Page 74 - S P Setia Annual Report 2016

 

 

 

 

 

Page 74 - S P Setia Annual Report 2016
P. 74

72    S P Setia Berhad Group                                 Our Business | Our Performance Review | Our Leadership and People
                Annual Report 2016                                        | Our Achievements and Accolades | Our Sustainability Statement
                                                                         | Our Governance | Our Financial Statements | Other Information




          Corporate Governance Statement


                   Appointment of Senior INED
                   The Senior INED of S P Setia is Dato’ Ahmad Pardas Bin Senin, who was appointed by the Board as Senior INED on 12 March 2015.

              2.3   Remuneration Policies and Procedures

                   The Company’s remuneration policy for Directors is designed to enable the Company to attract and retain experienced and
                   knowledgeable individuals of the calibre needed to support the Company’s ambitious expansion plans in line with its overall
                   objective of delivering long-term value to its shareholders. The remuneration packages are structured to incentivise and
                   encourage creativity and innovation appropriate for a property, infrastructure and construction company.


                   Remuneration Procedures
                   The NRC recommends to the Board the remuneration package for the Executive Director. The remuneration package for the
                   Executive Director is structured on the basis of linking rewards to corporate and individual performance. Performance is measured
                   against the results achieved by the Group and individual achievement against targets set at the beginning of each year. It is the
                   ultimate responsibility of the entire Board to approve the remuneration of the Executive Director with the Executive Director
                   concerned abstaining from deliberations and voting on his own remuneration.


                   In the case of Non-Executive Directors, the remuneration package is determined by the Board as a whole on the recommendation
                   of the NRC. A review of the remuneration framework of the Non-Executive Directors was undertaken by the NRC and the Board
                   during FY2015 with the aim of achieving a sustainable and transparent remuneration policy which set the current remuneration
                   framework.
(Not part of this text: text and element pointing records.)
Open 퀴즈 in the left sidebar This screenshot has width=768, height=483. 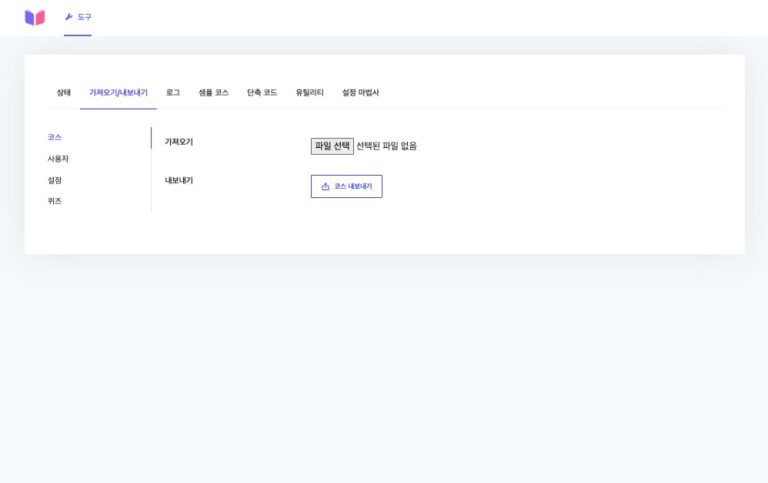55,201
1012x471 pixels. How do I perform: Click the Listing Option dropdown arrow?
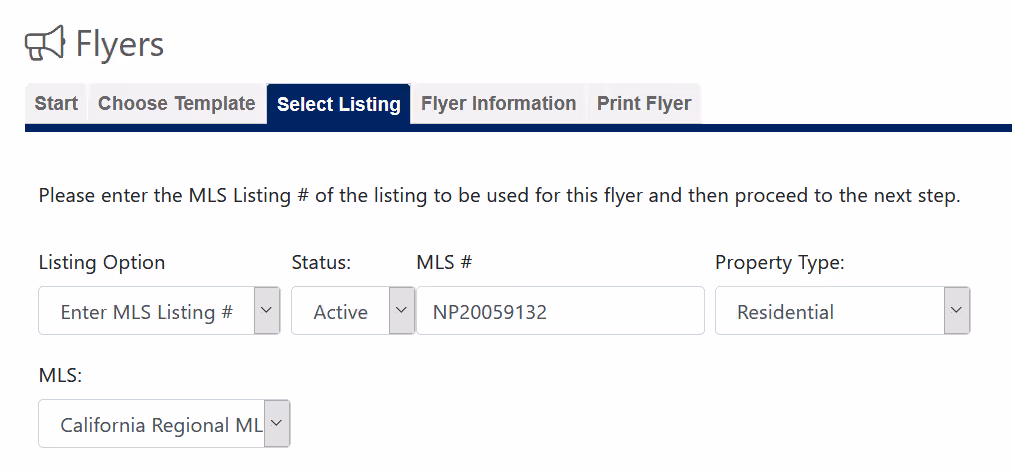pyautogui.click(x=267, y=310)

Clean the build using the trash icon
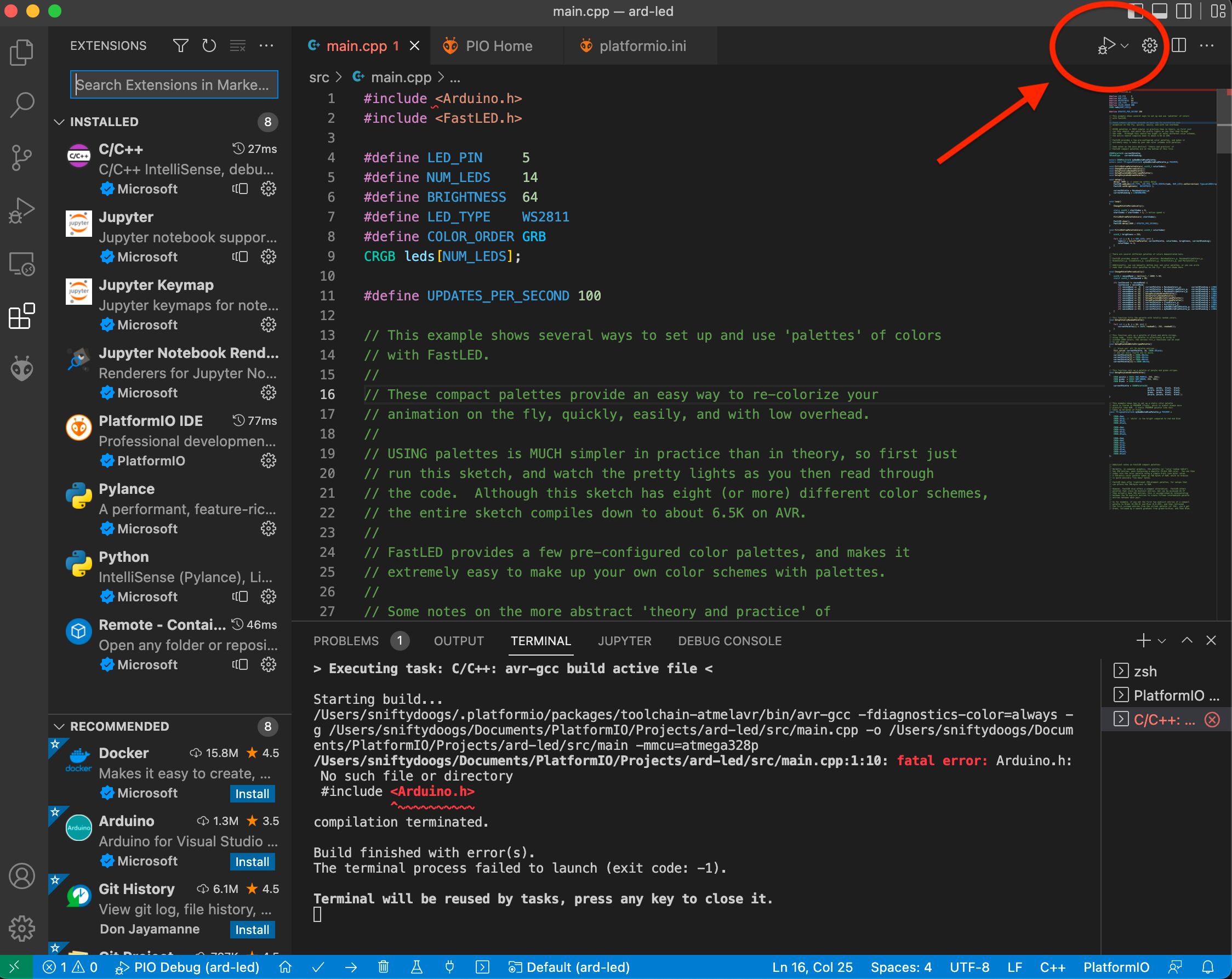coord(384,966)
In determining the appropriate level of remuneration, a benchmark study was conducted against other public listed
                   companies on Bursa Securities and peers in the same industry to ensure that a sustainable remuneration level was adopted by
                   the Board that is able to attract, retain and motivate Directors.

                   Remuneration Package

                   The remuneration package of Directors is as follows:

                   (i)   Basic Salary

                       The basic salary (inclusive of statutory employer’s contributions to the Employees Provident Fund) for the Executive Director
                       is recommended by the NRC, taking into account the individual responsibility, contribution, performance, and additional
                       responsibilities of the Directors, as well as the market rate for similar positions in comparable companies. Any increment to
                       the basic salary payable to the Executive Director is reviewed by the NRC and approved by the Board.
                   (ii)   Bonus Scheme


                       The Group operates a bonus scheme for all employees, including the Executive Director. The criteria for the scheme include
                       a set of Key Performance Indicators achieved by the Group from its business activities, together with an assessment of each
                       individual’s performance during the period. Bonus payable to the Executive Director is reviewed by the NRC and approved by the
                       Board.

                   (iii)   Fees and Other Emoluments

                       The Non-Executive Directors are remunerated by way of fees and allowances. Fees payable to Non-Executive Directors are
                       subject to shareholders’ approval at the AGM. The remuneration framework for the Non-Executive Directors is available in
                       the Board Charter.

                       The shareholders had, at the 41st AGM of the Company held on 18 May 2016, approved the payment of Director’s fees
                       for Non-Executive Directors with effect from 1 January 2016 amounting to RM50,000 per month for the Non-Executive
                       Chairman and RM10,000 per month for each of the Non-Executive Directors of the Company.